◆ Consigne à suivre
Selon le texte sur le comique de Rabelais, combien de titres compte le catalogue de la bibliothèque de Saint-Victor ?

◆ Texte présenté
┌────────

27 Le comique de Rabelais repose sur la langue. L’effet comique est souvent créé par les jeux de mots, des défauts de la prononciation et de double sens. Selon Marie-Luce Demonet, le français de Rabelais « est toutes les rhétoriques en une, dans le fait d’imiter la naturalité et la brièveté de l’hébreu, l’efficacité du latin, l’élégance et la profondeur du grec. Son français est fortement métissé, et accepte l’immigration de toutes les langues »34. A part le français, le latin est la langue qui intervient le plus souvent dans le roman de Rabelais et qui engendre le comique. Il se présente sous forme de mots, d’expressions et de phrases latins intacts, ou bien sous forme de mots et de phrases français latinisés. En latinisant, Rabelais se moque du latin « de cuisine », parlé au XVIe siècle parmi les professeurs et les étudiants de la Sorbonne. La parodie de ce latin corrompu, imposé par l’Eglise et les scolastiques, est à son comble dans le catalogue de livres (139 titres) de la bibliothèque de Saint-Victor (Pantagruel, ch. 7). Les titres de ces ouvrages (en général fictifs, dont les auteurs prétendus sont les théologiens, ennemis de l’humanisme et adversaires de Luther) contiennent de nombreux jeux de mots, soit monolingues, soit bilingues. La forme latinisée de ces titres les rend sublimes et donne illusion qu’il s’agit d’ouvrages théologiques et juridiques, tandis que leurs sujets, le plus souvent obscènes, rabaissent ces ouvrages au rang burlesque35.
28 Le traducteur serbe utilise trois procédés de traduction. C’est d’abord la traduction littérale, en général réservée aux titres français :
29Le Cul pelé de veufves – Oljuštena stražnjica udovička
30Le Baisecul de chirurgie – Prknoljub hirurgije
31Les Brimborions des padres Celestins – Njunjor molitve časnih otaca
32 La juxtaposition vinaverienne est réservée à la traduction des titres latins, où l’élément traduit sert d’une sorte de note de traducteur :
33Bigua Salutus – Bigua Salutus, ili Vrljika spasenija
34(fr. Sur la Planche de Salut)
35Tartaretus, De modo cacandi – Tartaretus, De modo cacandi, ili Kako se vrši nužda
36(fr. Tartaret, Comment chier ?)
37 Les titres que Rabelais a créés en latinisant des mots français ont été transposés au moyen de ce même procédé de latinisation, cette fois-ci des mots serbes :
38Majoris, De modo faciendi boudinos – Majoris, De modo faciendi svinizas kobascizas
39(fr. Mayer, Comment se faire du boudin)
40Barbouilamenta Scoti – Nadrlianija Scoti
41(fr. Scot, Les Barbouillages)
42R. Lullius, De batisfolagiis principium – R. Lullius, De vremogubnis marifetlucis
43(fr. Raymond Lulle, Sur le principe du batifolage)
44Manieres ramonandi fournellos, per M. Eccium – Načinus čišćenii odžacorum, per M. Eccium
45(fr. Comment ramoner les fourneaux)
46Badinatorium sophistarum – Šegoterarium Sophistarum
47(fr. Le Décerveloir des Sophistes)

└────────

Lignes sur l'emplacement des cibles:
┌────────

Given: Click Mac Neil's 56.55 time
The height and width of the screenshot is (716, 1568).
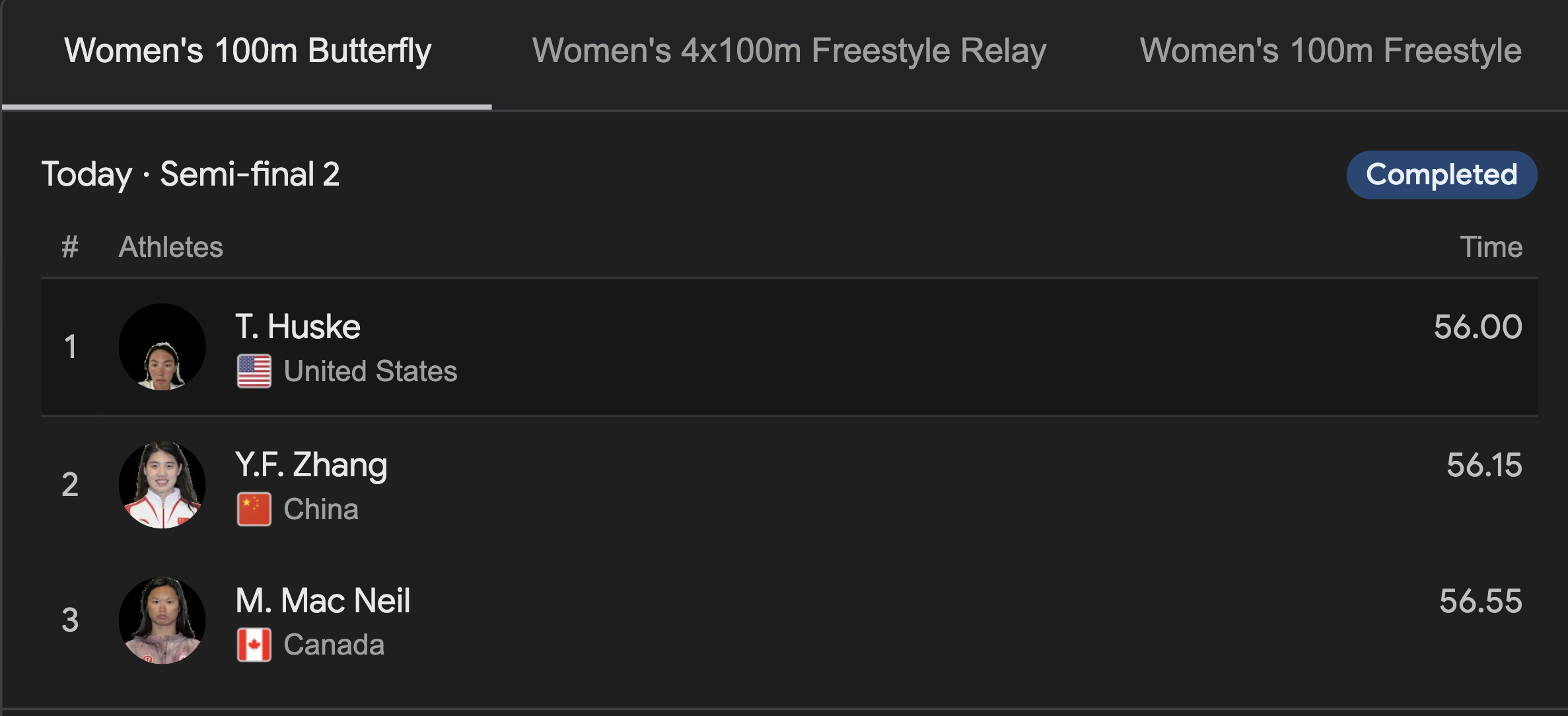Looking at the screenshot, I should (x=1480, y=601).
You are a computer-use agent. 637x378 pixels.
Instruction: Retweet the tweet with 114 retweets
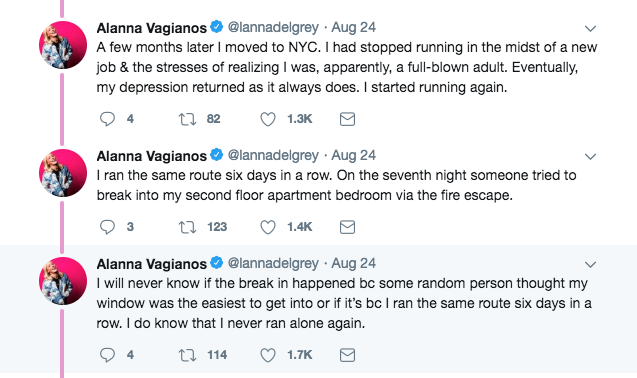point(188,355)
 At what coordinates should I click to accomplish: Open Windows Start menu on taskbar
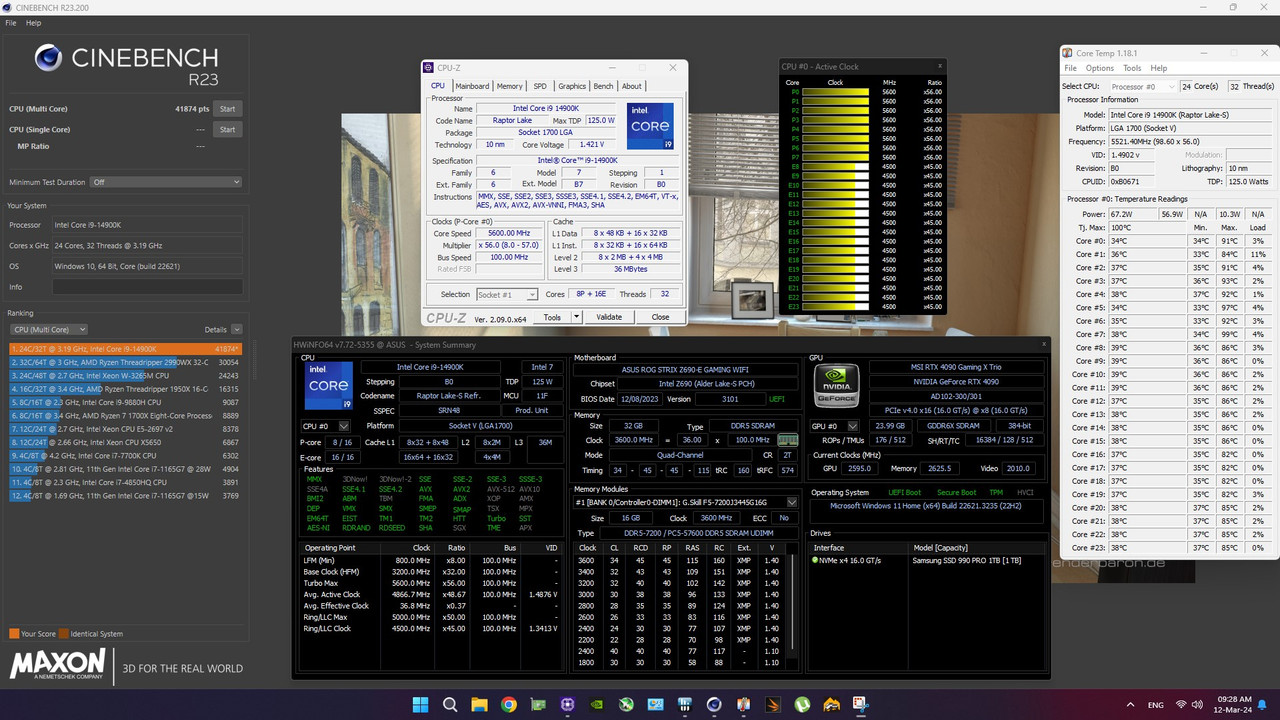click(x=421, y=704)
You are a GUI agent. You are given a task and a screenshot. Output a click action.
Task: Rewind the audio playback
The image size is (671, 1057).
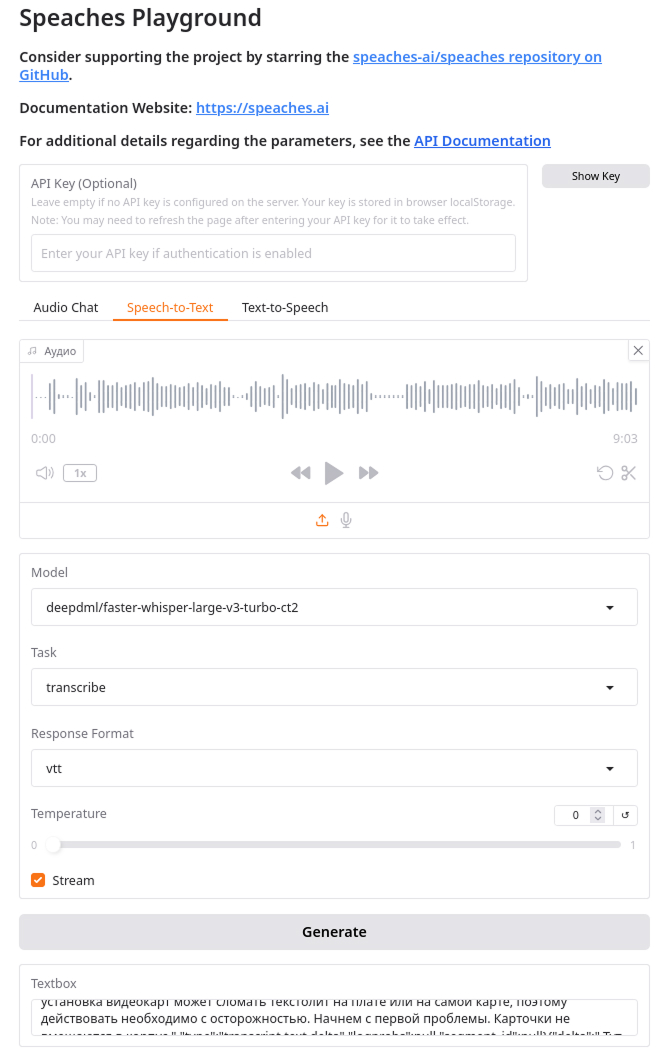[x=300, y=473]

└────────

◆ Réponse correcte
Il compte 139 titres.